Aritifical Intelligence - WePS Project

Saturday, 5 January 2013

The next meeting as was decided at the last session was held for today, 27 November 2012. All the members of the team reached well in time. We started with the day's discussion.

As the next step was of stemming that was to be performed, David and Anupreet came with the required research on the stemming portion. Also, the codes were provided by both. It was then that the codes were implemented in the presence of all the five members after editing and listening to everyone's views, and stemming ultimately showed good results and we got one proper working coding schema for stemming. Everyone was happy with this portion of the system.

After stemming, at the end of the meeting it was decided that the next meeting must be for the generation of feature vectors. The members allocated for the task of feature vectors generation agreed to work on the researching of the feature vectors.
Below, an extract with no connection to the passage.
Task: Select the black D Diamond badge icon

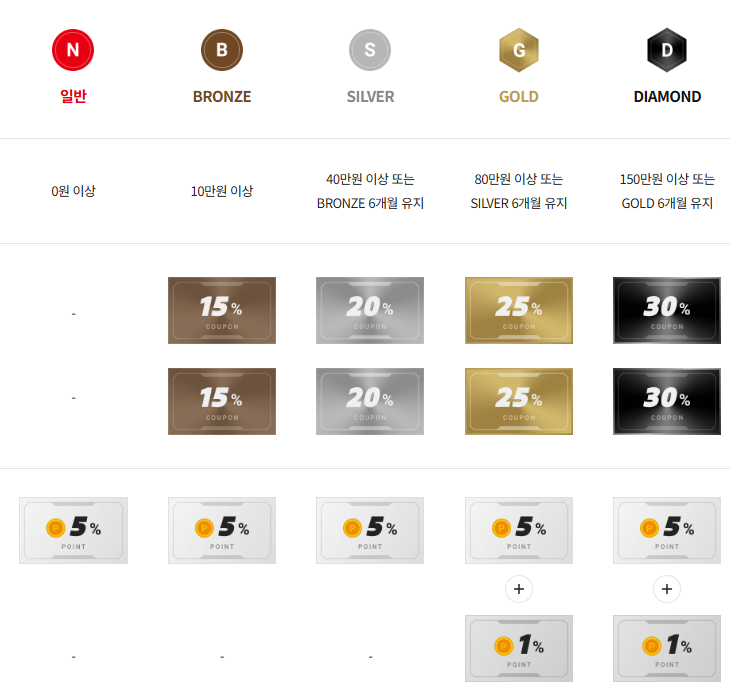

That was when this meeting came to an end and we left.

Members Present: Alexandru Palade, David Wijaya, Anupreet Kaur, Ste Brown, Andrew Hill.

Thursday, 3 January 2013

During the meeting held on 23rd November 2012 we firstly reviewed the comments made from Jeremy Ellman on the progress we had made so far. We were told that we would be given a lecture to advise us on the breaking down of individual tasks in the coming week.

Prior to this we each we had successfully inserted the removal of stop words into the program, we presented this to the module tutor, he was satisfied with the output, therefore we decided that the next step would be to research into how the text can be cleaned even more.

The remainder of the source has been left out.